• [Text section]
## Start

OPTIONS FOR PROTECTION
Although there are a number of ways of
protecting stained glass from physical
damage and vandalism, for example the
use of wire mesh, the only system which
can control chemical and environmental
deterioration in situ is protective glazing.
Protective glazing has a long history:
it was used at York Minster from 1856 and
Lindena church in Germany from as early as
1796. However, the benefits of this approach
were first recorded during the 1960s in Bern
Minster in Switzerland, where some of the
stained glass had been reinstalled in frames
behind new glazing after the war. These
were in noticeably better condition than
the panels that had been reinstalled in their
original positions, which were unprotected.
Protective glazing is now widely used to
conserve important and vulnerable stained
glass. However, just as no two windows or
churches are the same, no two protective
glazing systems are the same. As a result
it has been difficult to determine the best
design features for specific installations.
CURRENT PRACTICE
Protective glazing involves the installation of a
layer of new glass on the exterior of the window.
In some cases the historic glass is left in situ,
while in others it is moved forward (towards the
interior) on a metal support with the new glazing
installed in the original grooves in the tracery.
In most cases the gap between the original
glass and the protective glazing is ventilated at
the top and bottom, which allows air to pass
through the interspace between the two. Some
systems are vented to the outside (externally
ventilated), some to the inside (internally
ventilated) and some combine the two.
In some cases sealed units that are more
similar to double glazing have been used.
However, due to the difficulty in creating
an effective seal, significant condensation
can occur and this approach is now rare.

## End

• [Items]

## Start

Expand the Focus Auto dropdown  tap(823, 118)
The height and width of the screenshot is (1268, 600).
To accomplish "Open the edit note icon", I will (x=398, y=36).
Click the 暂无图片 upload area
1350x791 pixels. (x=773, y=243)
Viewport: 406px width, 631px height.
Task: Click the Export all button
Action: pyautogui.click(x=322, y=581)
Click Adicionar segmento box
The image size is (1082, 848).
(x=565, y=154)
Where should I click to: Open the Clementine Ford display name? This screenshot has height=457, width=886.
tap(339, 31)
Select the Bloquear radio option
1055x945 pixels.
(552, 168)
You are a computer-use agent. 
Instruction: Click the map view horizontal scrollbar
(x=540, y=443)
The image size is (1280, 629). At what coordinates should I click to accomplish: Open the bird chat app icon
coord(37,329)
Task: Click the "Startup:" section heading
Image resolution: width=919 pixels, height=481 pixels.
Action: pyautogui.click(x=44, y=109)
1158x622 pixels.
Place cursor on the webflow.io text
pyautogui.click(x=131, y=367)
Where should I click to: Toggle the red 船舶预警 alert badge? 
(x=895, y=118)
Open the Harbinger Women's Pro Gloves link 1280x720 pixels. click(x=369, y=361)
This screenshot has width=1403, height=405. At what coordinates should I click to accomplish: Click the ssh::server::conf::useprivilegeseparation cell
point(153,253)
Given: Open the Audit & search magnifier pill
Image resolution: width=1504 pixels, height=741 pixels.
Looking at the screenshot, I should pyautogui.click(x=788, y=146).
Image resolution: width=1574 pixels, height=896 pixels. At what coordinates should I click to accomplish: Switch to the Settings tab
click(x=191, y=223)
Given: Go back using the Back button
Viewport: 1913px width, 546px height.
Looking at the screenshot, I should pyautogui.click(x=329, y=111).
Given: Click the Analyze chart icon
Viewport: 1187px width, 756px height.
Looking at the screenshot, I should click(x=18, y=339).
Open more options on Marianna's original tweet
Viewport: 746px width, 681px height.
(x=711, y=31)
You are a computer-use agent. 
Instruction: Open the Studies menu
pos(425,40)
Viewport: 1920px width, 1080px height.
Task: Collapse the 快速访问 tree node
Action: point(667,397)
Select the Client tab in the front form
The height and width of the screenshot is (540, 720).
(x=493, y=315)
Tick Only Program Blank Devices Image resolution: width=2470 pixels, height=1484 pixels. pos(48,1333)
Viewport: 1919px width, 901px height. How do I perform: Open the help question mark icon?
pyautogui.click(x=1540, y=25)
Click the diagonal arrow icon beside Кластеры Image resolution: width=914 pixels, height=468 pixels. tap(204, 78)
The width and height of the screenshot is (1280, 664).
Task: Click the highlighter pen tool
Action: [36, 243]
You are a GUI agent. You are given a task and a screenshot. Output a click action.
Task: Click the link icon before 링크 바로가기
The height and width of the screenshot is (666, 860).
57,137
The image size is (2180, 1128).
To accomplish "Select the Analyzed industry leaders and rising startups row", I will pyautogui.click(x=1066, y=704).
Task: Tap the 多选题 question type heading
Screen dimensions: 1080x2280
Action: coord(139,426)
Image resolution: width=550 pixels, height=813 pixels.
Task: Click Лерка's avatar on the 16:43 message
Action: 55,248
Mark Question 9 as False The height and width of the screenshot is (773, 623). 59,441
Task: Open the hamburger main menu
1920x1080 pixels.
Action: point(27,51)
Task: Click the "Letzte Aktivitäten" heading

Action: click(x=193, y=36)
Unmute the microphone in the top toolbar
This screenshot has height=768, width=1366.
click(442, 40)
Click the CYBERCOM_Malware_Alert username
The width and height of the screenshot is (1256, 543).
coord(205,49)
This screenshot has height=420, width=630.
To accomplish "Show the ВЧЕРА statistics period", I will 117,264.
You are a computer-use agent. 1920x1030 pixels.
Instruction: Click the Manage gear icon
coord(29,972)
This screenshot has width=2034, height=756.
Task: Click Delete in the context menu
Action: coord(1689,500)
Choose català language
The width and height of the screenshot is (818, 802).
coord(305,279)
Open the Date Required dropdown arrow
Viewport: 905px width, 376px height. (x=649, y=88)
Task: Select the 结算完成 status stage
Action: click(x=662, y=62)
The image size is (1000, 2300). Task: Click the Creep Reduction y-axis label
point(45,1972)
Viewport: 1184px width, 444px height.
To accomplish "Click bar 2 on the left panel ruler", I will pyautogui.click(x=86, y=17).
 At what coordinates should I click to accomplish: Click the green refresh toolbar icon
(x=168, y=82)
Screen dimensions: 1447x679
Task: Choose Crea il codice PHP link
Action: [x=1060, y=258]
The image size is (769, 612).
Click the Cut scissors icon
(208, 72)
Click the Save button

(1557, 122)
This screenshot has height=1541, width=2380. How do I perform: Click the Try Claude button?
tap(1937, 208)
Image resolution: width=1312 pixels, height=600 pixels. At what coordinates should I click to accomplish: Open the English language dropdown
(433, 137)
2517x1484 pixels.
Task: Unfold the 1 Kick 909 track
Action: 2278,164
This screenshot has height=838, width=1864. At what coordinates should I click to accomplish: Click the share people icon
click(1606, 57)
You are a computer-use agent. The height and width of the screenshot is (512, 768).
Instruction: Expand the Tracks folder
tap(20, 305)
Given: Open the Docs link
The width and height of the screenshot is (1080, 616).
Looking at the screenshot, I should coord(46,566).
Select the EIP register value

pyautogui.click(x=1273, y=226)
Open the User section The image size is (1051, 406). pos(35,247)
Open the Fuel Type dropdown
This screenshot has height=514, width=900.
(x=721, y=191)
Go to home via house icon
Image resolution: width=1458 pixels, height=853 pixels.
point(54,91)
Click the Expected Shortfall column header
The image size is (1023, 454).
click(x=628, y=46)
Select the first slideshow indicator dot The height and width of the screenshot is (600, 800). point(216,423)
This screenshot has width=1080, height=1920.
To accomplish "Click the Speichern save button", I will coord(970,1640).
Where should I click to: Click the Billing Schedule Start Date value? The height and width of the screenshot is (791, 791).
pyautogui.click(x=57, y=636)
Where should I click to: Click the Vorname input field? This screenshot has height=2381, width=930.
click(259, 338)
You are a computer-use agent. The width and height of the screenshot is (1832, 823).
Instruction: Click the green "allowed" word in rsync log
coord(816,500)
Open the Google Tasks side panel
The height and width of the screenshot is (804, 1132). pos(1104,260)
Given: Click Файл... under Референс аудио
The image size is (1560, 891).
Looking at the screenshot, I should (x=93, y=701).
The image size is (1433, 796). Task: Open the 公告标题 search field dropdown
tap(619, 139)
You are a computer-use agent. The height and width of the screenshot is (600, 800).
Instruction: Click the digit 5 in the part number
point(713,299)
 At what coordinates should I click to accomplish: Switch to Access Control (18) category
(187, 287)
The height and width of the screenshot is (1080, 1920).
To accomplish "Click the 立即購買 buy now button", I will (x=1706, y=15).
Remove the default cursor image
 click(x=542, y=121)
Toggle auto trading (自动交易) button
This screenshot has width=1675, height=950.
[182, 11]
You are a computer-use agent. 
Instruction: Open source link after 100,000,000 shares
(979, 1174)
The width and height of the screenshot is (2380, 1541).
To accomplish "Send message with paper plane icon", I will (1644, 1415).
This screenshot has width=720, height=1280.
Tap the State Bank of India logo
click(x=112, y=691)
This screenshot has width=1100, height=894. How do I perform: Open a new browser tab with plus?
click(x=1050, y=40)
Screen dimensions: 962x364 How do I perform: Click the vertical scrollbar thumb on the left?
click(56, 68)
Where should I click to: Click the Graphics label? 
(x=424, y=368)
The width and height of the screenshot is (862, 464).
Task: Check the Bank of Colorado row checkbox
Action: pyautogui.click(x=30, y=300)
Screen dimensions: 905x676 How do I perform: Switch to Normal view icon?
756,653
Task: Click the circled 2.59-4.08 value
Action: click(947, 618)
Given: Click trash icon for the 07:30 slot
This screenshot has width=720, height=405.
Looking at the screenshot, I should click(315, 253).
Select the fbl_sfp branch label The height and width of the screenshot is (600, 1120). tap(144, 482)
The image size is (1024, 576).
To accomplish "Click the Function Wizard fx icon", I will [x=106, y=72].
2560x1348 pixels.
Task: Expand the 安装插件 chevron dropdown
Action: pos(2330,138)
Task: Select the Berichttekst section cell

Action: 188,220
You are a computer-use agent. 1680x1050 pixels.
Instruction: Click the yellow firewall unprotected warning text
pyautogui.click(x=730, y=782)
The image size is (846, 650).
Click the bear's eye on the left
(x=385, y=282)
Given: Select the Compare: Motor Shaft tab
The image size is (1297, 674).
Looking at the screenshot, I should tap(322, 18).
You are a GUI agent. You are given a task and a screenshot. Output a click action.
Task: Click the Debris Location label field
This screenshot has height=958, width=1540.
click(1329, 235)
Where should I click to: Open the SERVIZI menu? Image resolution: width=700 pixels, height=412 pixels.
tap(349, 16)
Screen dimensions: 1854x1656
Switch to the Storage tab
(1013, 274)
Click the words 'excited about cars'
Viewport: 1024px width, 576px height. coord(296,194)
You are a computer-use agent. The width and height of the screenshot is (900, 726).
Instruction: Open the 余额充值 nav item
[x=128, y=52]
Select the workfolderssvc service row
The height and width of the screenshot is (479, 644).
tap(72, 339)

## End

• [Requests]
A. Print the portion of the protective glazing text between "OPTIONS FOR PROTECTION" and "is protective glazing.", inclusive.
B. According to the protective glazing text, where and in what decade were the benefits of protective glazing first recorded?
The data is not needed for what comes next.

• [Solutions]
A.
OPTIONS FOR PROTECTION
Although there are a number of ways of
protecting stained glass from physical
damage and vandalism, for example the
use of wire mesh, the only system which
can control chemical and environmental
deterioration in situ is protective glazing.

B. At Bern Minster in Switzerland, during the 1960s.